Your response should be the lines from the one holding "Conservatoire de la monoplace (66, 2380)" to the last line of the data below, copied exactly and with no additions.
· · · · · · ·
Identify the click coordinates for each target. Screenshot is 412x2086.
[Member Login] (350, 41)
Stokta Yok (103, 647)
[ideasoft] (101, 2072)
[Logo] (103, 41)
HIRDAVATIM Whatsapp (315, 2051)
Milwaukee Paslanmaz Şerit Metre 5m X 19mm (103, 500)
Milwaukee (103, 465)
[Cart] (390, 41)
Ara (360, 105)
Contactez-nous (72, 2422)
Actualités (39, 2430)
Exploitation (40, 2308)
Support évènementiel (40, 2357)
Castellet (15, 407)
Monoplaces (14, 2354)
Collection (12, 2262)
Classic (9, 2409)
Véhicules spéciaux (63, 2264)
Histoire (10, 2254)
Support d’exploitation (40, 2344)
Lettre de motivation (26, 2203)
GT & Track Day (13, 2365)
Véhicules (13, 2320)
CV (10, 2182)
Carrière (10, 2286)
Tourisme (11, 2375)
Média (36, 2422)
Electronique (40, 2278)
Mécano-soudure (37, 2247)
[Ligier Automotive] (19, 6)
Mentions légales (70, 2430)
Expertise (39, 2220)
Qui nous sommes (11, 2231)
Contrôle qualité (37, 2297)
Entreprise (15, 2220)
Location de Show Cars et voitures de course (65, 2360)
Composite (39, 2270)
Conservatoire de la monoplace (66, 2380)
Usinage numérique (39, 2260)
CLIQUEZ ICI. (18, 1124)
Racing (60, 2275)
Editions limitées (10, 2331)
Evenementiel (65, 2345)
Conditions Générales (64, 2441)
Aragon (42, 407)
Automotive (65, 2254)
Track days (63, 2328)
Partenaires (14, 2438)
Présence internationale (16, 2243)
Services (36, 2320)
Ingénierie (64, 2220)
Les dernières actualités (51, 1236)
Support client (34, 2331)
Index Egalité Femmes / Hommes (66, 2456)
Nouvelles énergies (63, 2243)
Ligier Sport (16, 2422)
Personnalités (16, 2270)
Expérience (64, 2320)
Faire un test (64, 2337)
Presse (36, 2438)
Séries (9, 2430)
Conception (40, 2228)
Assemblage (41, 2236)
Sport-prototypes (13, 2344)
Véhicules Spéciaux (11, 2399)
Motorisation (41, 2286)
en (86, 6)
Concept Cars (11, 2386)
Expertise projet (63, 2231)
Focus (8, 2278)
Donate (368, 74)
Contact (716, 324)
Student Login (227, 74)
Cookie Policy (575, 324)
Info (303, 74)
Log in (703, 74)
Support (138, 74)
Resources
· · · · · · ·
• [EXERCISE SOLUTION]
Conservatoire de la monoplace (66, 2380)
Usinage numérique (39, 2260)
CLIQUEZ ICI. (18, 1124)
Racing (60, 2275)
Editions limitées (10, 2331)
Evenementiel (65, 2345)
Conditions Générales (64, 2441)
Aragon (42, 407)
Automotive (65, 2254)
Track days (63, 2328)
Partenaires (14, 2438)
Présence internationale (16, 2243)
Services (36, 2320)
Ingénierie (64, 2220)
Les dernières actualités (51, 1236)
Support client (34, 2331)
Index Egalité Femmes / Hommes (66, 2456)
Nouvelles énergies (63, 2243)
Ligier Sport (16, 2422)
Personnalités (16, 2270)
Expérience (64, 2320)
Faire un test (64, 2337)
Presse (36, 2438)
Séries (9, 2430)
Conception (40, 2228)
Assemblage (41, 2236)
Sport-prototypes (13, 2344)
Véhicules Spéciaux (11, 2399)
Motorisation (41, 2286)
en (86, 6)
Concept Cars (11, 2386)
Expertise projet (63, 2231)
Focus (8, 2278)
Donate (368, 74)
Contact (716, 324)
Student Login (227, 74)
Cookie Policy (575, 324)
Info (303, 74)
Log in (703, 74)
Support (138, 74)
Resources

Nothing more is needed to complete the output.